Si le niveau affiché par Alaphilippe surprend, celui de Thibaut Pinot semble plus logique. Le coureur français affiche une rage absolue sur ce Tour 2019, qu'il veut gagner, pour sceller sa relation complexe - "je t'aime, moi non plus" - avec la Grande boucle. Pour l'instant quatrième (+1'50"), il est en embuscade, après avoir fait démonstration de sa force durant les étapes pyrénéennes, avec sa victoire lors de l'étape Tarbes/Tourmalet, ou réalisé un très bon contre-la-montre à Pau. Et quand on pense qu'une erreur de placement face à une bordure lui a fait perdre 1'40" sur l'étape Saint-Flour/Albi, à l'heure actuelle, il aurait été deuxième - à 10" d'Alaphilippe -!
En tout cas, il peut compter sur une équipe Groupama-FDJ qui se dévoue pour son leader, et tout particulièrement David Gaudu, son lieutenant en montagne, qui découvre le Tour et qui a déclenché des accélérations faisant mal aux adversaires de Pinot dans les étapes pyrénéennes. L'inconnue pour Pinot est sa capacité à tenir physiquement face aux fortes chaleurs. Or, avec cette semaine de canicule, ce défi est de taille car Pinot a la réputation d'être moins fort quand les conditions météo sont caniculaires.
En tout cas, ce qui fait que ce Tour 2019 est imprévisible, c'est que l'équipe Ineos (ex-Sky) ne maîtrise pas la course comme elle avait l'habitude de le faire depuis 2012, année de la victoire de Bradley Wiggins sur le Tour. Il est vrai que l'absence de Christropher Froome, quadruple vainqueur du Tour, est non négligeable, mais avec Thomas et Egan Bernal, ça paraissait suffisant pour asphyxier les adversaires. Or, Thomas et Bernal ont affiché des moments de (légère) défaillance dans les étapes pyrénéennes, notamment le britannique Thomas, vainqueur du Tour 2018, puis son coéquipier colombien est passé à côté de son contre-la-montre.
Au-delà de défaillances individuelles, c'est une faiblesse collective qui est apparue au grand jour car les équipiers, d'habitude si efficaces, ont un niveau moindre cette année et qu'en parallèle, les équipes adverses, notamment la Jumbo-Visa et son leader Kruijswick et la Groupama-FDJ autour de Pinot, font jeu égal avec Ineos en montagne. Ce qui est une nouveauté, quand même. Est-ce que cette tendance va se confirmer dans les Alpes? C'est à scruter avec intérêt.
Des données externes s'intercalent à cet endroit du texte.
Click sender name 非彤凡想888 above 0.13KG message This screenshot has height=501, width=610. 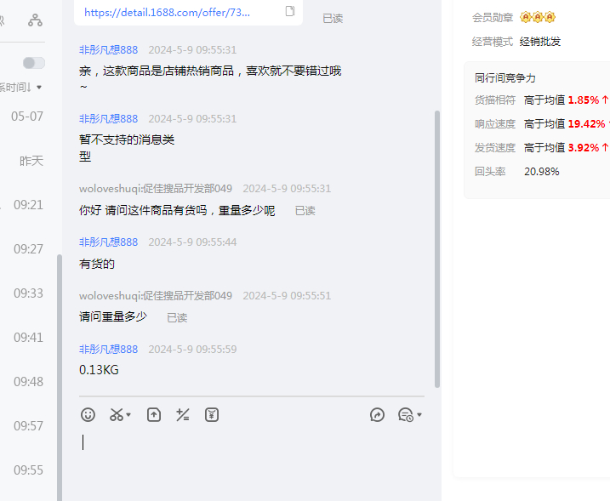click(108, 350)
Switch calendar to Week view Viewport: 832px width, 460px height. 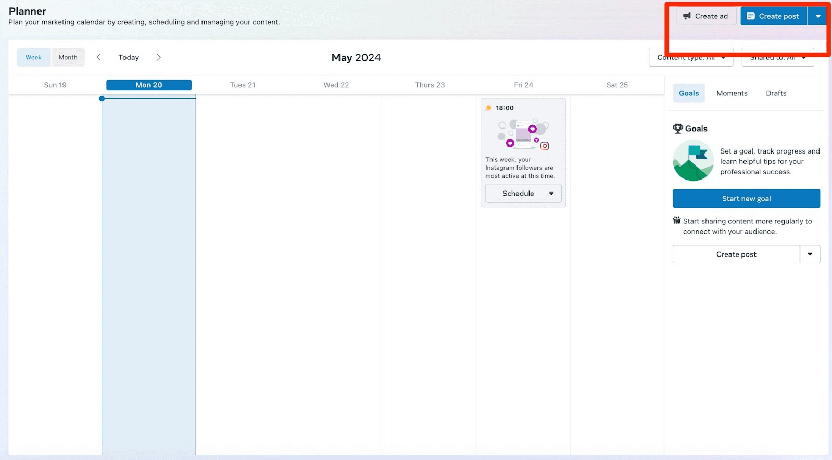[x=33, y=57]
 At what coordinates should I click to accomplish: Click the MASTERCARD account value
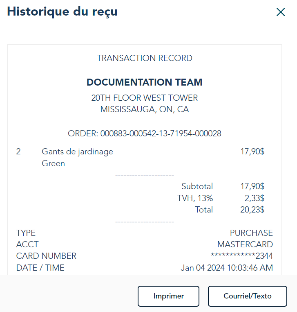(245, 244)
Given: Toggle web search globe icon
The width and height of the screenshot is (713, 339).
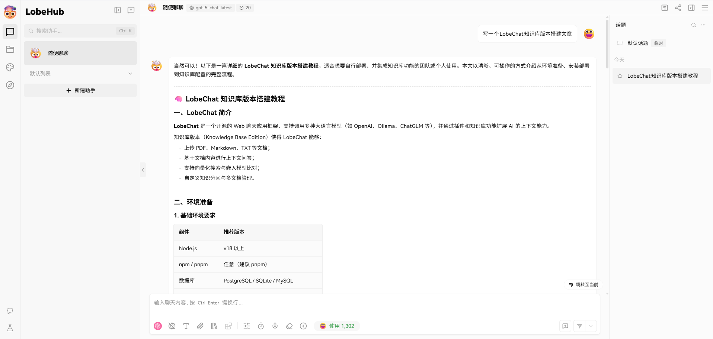Looking at the screenshot, I should click(172, 326).
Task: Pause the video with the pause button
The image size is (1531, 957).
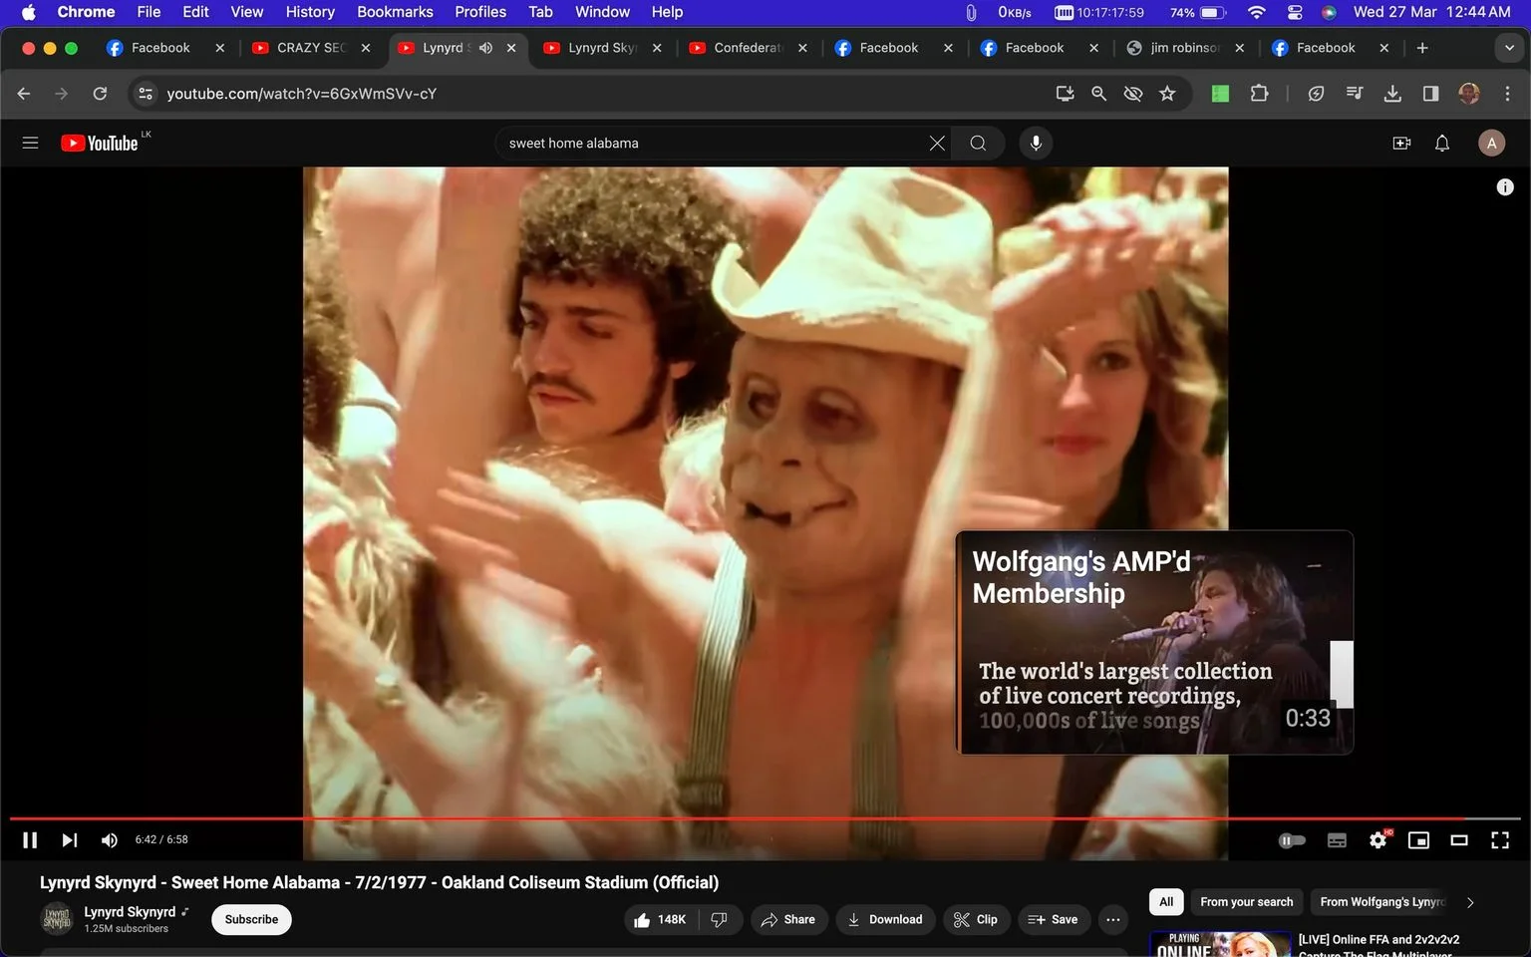Action: click(x=30, y=840)
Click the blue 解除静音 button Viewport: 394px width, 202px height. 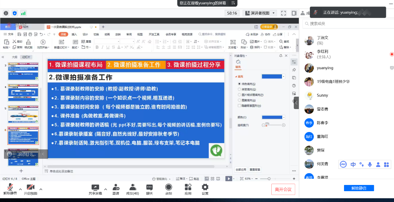pos(359,188)
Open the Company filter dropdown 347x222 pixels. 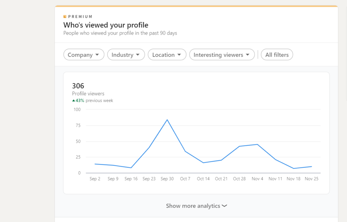(84, 55)
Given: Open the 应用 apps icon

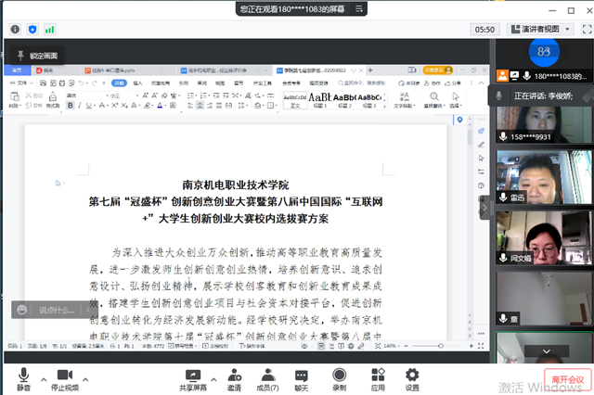Looking at the screenshot, I should [x=378, y=374].
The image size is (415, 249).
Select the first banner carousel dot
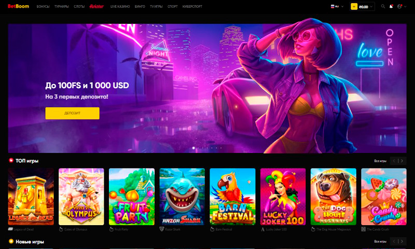click(x=193, y=148)
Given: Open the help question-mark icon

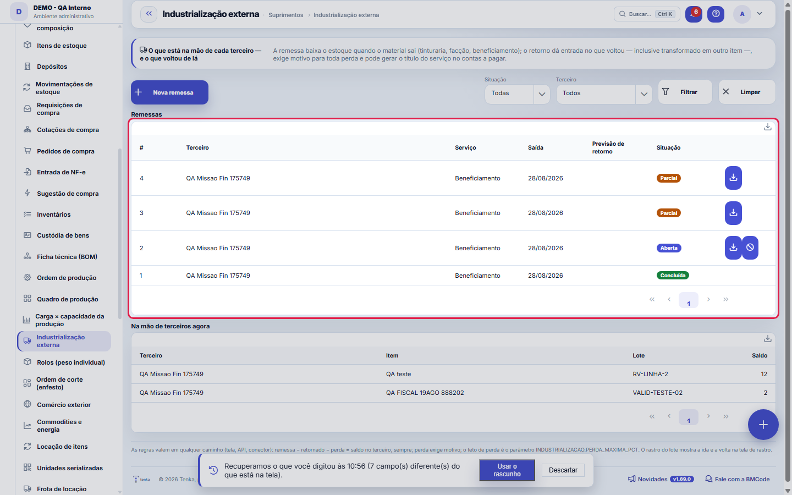Looking at the screenshot, I should 716,14.
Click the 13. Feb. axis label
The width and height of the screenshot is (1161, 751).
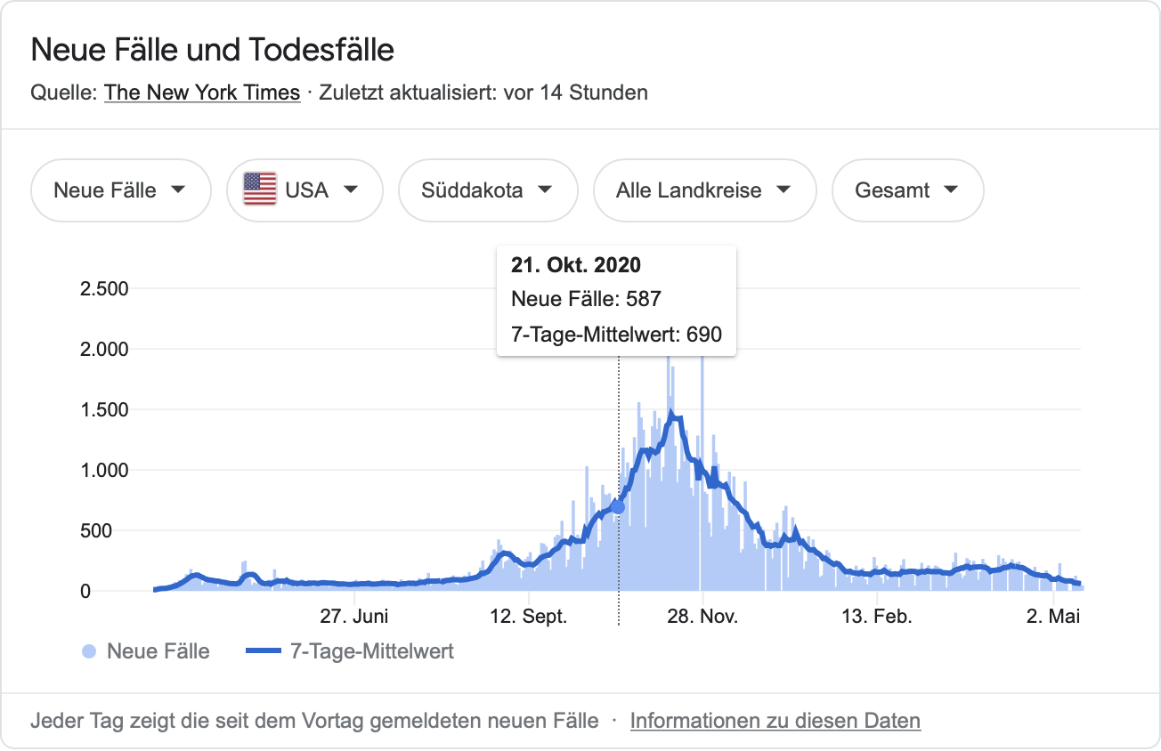click(x=876, y=617)
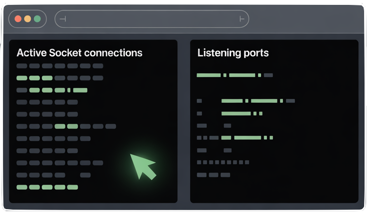This screenshot has height=214, width=368.
Task: Click the right bracket icon in address bar
Action: point(241,19)
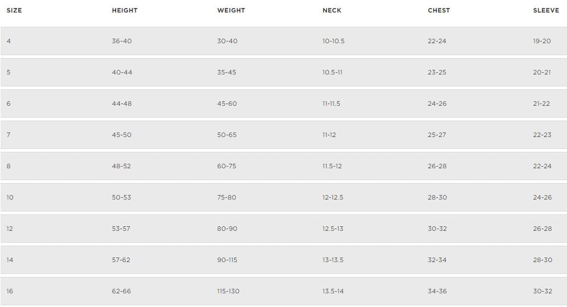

Pour d'autres coureurs, qui étaient des outsiders, l'heure est de tenter de sauver les apparences. Romain Bardet, par exemple. Le grimpeur français a raté son Tour et ce qui peut limiter l'échec patent, c'est de gagner une des étapes alpestres, en se glissant dans une échappée bénéficiant d'un bon de sortie large de la part du peloton. Mais vu la lutte pour la victoire finale - les six premiers du classement général se tiennent en 2'14" -, ce sera difficile. Autre grand battu, Nairo Quintana. Le grimpeur colombien semble dans la lignée de son Tour 2018, où l'échec au classement général a dû être maigrement consolé par une victoire d'étape. Comme pour Bardet, et pour d'autres - Vicenzo Nibali, Fabio Aru -, il ne reste plus qu'à espérer une victoire d'étape pour sauver les apparences.
En tout cas, cette dernière semaine de Tour promet d'être passionnante.